**Data provided:**
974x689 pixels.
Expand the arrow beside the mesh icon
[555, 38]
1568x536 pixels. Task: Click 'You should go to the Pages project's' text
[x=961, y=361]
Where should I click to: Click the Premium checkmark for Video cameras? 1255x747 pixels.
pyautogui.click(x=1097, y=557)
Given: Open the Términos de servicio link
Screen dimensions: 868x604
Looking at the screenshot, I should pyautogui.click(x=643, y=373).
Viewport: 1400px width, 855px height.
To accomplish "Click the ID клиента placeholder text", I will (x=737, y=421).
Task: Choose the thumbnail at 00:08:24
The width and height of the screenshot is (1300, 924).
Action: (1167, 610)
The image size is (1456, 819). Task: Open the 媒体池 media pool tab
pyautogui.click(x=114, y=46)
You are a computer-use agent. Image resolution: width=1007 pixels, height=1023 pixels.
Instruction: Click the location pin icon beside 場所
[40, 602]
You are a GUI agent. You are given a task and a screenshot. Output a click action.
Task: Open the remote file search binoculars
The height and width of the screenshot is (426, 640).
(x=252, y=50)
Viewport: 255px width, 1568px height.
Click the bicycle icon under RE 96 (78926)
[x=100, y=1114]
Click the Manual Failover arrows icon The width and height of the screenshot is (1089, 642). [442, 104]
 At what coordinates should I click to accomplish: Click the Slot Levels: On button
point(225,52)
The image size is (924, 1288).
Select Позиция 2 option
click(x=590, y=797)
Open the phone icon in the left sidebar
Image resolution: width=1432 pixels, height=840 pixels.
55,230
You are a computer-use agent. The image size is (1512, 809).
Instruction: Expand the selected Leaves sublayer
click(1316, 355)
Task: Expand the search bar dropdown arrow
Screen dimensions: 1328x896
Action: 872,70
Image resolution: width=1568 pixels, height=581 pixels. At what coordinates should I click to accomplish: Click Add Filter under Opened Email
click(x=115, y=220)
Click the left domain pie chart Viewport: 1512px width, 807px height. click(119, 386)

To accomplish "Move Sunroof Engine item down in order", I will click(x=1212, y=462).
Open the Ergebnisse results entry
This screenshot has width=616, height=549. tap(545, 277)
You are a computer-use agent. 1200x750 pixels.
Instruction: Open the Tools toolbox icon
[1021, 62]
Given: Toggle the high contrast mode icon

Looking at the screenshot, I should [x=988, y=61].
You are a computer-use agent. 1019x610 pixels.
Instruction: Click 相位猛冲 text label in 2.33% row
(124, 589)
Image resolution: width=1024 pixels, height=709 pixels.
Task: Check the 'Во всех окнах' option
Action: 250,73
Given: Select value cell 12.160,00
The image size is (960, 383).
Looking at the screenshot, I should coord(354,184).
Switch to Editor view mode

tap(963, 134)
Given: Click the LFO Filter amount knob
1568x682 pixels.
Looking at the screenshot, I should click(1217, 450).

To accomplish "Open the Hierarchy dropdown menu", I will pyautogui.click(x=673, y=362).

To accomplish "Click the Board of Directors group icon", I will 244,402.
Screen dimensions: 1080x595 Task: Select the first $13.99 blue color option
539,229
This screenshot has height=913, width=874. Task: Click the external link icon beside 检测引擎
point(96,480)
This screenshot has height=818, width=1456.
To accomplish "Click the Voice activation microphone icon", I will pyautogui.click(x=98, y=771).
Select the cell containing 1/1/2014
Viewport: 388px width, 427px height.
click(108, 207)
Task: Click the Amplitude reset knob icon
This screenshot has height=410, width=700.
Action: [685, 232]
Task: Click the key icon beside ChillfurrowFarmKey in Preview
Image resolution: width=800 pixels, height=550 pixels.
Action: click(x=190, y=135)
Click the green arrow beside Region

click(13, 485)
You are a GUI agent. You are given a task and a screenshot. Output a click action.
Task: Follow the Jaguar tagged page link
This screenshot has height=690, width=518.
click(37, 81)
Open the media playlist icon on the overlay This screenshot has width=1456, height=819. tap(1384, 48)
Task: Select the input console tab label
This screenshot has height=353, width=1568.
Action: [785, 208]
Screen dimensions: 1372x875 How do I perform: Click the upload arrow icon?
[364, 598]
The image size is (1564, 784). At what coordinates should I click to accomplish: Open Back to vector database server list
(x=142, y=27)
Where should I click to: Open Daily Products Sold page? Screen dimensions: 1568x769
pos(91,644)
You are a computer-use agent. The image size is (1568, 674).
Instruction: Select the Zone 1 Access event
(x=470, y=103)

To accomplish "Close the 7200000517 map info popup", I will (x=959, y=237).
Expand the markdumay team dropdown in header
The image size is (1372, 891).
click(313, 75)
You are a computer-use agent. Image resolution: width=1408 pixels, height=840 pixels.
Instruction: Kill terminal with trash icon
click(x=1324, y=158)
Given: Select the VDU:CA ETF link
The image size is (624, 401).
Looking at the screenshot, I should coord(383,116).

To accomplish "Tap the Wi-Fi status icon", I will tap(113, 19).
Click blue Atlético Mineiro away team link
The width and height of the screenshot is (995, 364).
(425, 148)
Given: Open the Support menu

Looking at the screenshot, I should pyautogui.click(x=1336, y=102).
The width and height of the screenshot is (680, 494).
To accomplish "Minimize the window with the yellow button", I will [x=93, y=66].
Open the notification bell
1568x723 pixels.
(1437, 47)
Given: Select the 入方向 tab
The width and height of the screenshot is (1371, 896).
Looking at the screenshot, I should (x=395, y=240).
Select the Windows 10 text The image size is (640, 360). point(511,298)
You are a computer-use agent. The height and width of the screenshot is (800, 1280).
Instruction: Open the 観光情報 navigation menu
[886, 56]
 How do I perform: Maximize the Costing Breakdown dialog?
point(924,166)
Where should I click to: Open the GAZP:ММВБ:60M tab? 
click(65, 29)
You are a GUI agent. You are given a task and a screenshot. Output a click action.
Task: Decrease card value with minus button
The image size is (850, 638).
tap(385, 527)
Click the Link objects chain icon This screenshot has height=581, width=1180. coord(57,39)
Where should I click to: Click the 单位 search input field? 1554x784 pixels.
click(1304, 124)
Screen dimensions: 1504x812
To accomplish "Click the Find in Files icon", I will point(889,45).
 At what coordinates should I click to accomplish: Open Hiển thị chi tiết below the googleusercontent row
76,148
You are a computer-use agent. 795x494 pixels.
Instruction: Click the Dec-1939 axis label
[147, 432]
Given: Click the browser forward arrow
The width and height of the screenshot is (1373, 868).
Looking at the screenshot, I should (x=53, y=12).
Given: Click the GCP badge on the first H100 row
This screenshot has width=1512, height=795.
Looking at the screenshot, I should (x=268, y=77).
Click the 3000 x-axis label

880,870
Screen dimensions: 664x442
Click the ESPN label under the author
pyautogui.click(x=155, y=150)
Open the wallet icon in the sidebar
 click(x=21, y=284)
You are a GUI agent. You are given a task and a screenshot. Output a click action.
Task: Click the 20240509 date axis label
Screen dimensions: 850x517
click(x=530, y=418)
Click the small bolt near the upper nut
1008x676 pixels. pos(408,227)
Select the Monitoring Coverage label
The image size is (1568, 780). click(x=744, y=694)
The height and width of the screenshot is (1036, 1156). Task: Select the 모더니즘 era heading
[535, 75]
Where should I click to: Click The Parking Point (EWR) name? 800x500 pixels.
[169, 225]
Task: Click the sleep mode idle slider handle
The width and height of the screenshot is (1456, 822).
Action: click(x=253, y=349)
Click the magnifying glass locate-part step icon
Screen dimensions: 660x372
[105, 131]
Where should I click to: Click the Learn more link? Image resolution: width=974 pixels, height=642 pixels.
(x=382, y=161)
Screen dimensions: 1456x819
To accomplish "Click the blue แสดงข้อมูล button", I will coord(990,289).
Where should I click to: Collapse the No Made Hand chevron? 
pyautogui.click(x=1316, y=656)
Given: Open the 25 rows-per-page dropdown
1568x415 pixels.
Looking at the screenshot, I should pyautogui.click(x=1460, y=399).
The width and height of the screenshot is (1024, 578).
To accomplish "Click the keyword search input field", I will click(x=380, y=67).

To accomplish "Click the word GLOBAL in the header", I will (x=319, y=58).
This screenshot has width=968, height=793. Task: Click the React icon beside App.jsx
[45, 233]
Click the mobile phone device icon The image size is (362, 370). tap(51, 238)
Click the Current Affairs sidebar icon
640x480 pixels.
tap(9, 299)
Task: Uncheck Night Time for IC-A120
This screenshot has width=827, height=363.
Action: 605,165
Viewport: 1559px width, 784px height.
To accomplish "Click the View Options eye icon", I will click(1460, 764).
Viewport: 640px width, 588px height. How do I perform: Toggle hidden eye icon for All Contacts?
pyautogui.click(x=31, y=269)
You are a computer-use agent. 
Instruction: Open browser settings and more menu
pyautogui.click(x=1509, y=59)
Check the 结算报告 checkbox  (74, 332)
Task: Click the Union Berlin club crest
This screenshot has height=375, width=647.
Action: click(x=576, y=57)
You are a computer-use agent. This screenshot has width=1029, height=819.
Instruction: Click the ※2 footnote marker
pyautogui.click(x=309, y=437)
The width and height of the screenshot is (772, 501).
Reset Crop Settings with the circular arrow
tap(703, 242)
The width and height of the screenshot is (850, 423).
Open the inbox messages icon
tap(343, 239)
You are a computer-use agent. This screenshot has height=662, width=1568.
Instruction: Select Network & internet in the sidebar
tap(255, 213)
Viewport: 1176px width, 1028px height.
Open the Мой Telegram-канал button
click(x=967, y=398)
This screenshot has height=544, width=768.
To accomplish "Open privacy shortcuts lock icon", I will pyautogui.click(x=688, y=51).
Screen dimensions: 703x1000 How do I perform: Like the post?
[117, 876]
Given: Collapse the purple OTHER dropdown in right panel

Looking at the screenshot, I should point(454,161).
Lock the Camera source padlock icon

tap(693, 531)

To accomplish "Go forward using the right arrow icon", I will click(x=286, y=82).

**Problem:** Reproduce the rows above verbatim, from the line with "Screen dimensions: 1456x819" to the line with "should pyautogui.click(x=1460, y=399).", both lines included.

**Result below:**
Screen dimensions: 1456x819
To accomplish "Click the blue แสดงข้อมูล button", I will coord(990,289).
Where should I click to: Collapse the No Made Hand chevron? 
pyautogui.click(x=1316, y=656)
Given: Open the 25 rows-per-page dropdown
1568x415 pixels.
Looking at the screenshot, I should pyautogui.click(x=1460, y=399).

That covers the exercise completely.